Sunday, August 07, 2016

George Gissing


Depois de GG não consigo ler nada com prazer. Nada! Deixei um livro de Chesterton a meio, claro que vou terminá-lo um dia destes, mas apenas porque sim. Sinto falta dos romances realistas de Gissing, da forma como dá conta das grandes transformações, em todos os sectores da sociedade, ocorridas em Inglaterra na segunda metade do século XIX.
Como ainda não organizei bem as leituras, ainda não cruzei dados, etc., não posso dizer sem sombra de dúvida que GG era um "apocalíptico" que a custo se foi tornando um "integrado", embora pouco. Com ele, deixei de gostar de livros que pouco vão além da história contada com perícia literária. Aqueles livros que se demoram nos pormenores, porque não têm pressa de revelar o que quer que seja, ou tão pouco de o ocultar. Estou a pensar no romance The Man in the Window, de Jon Cohen. Foi um bom livro, com um título cativante: eu própria sinto-me "uma mulher à janela". É daí apenas que me relaciono com o exterior. É um livro que leva o seu tempo, que não é pouco, a narrar tudo o que envolve o enterramento da personagem que morre logo na primeira página: que feliz forma de começar, hein? Cativou-me logo. É também um livro cheio de sofrimento: o homem desfigurado à janela, a enfermeira obesa mórbida que trabalha com doentes terminais, o homem velho que teme aquilo que a velhice trará ainda de pior (e a situação dele já não é famosa: surdo e com falhas de memória), etc. Mas não há um rebolar na dor, por assim dizer. Não há um choradinho ininterrupto e miudinho como a chuva que molha tudo, até os parvos. Não: tem até muito humor, humor negro, ironia amarga, mas enfim, humor. A primeira gargalhada que dei foi ao ler a seguinte passagem.
Vou enquadrar primeiro. A viúva não quer gastar rios de dinheiro com os preparativos fúnebres do defunto, principalmente porque o agente funerário é conhecido por espremer os entes enlutados até à medula. A viúva, porém, escaldada, responde do seguinte modo à sugestão feita acerca da indumentária do falecido:
«My husband, I guarantee you, Mr. Rose, does not wish to travel through eternity in a necktie and a pair of shiny shoes pressing on his bunions.» (Cohen, 2013: loc. 130)

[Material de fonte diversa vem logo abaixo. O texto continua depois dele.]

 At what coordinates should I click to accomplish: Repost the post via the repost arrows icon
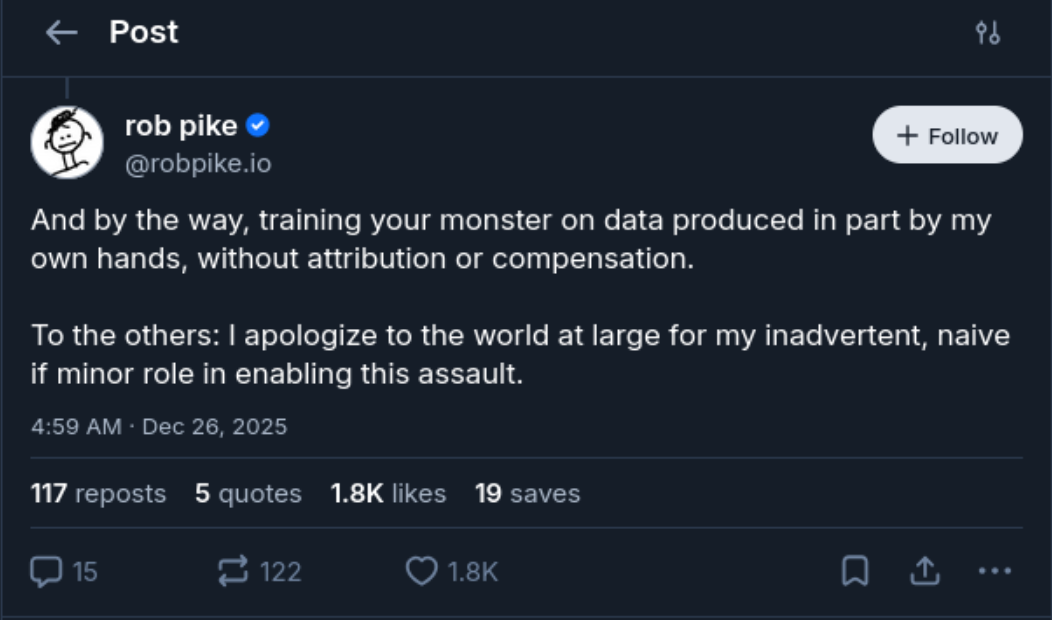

Eu não resisto à palavra joanetes (bunions) :)!

Mas, dizia eu, sinto falta de realidade, de personagens reais, palpáveis, com muito contexto histórico, narradas de forma "objectiva", não floreada, não cómica, contida. Gissing não está para nos fazer rir. E eu, que gosto de autores que me façam rir, viciei-me em Gissing, na sua seriedade, na sua sobriedade, na forma fascinante como nos leva a conviver com todas as classes sociais da época e em variados espaços: dos bairros miseráveis dos pobres, a cair de bêbedos nas "public houses", às casas da aristocracia decadente e da burguesia ora endinheirada e boçal, ora endinheirada e digna.
Tenho que rebuscar todas as Amazons, pode ser que ainda haja um livrinho, um só, que eu ainda não tenha lido.


2 comments:

Romi said...

Lá fiquei eu com a pulga atrás da orelha. Não conhecia o senhor, talvez me cruze com ele numa livraria perto de mim. Obrigada pelas sugestões ...

Adélia Rocha said...

Está na Amazon, a preço zero, pode baixar-se a aplicação kindle no computador e ler, sem pagar nada. Mas está em inglês.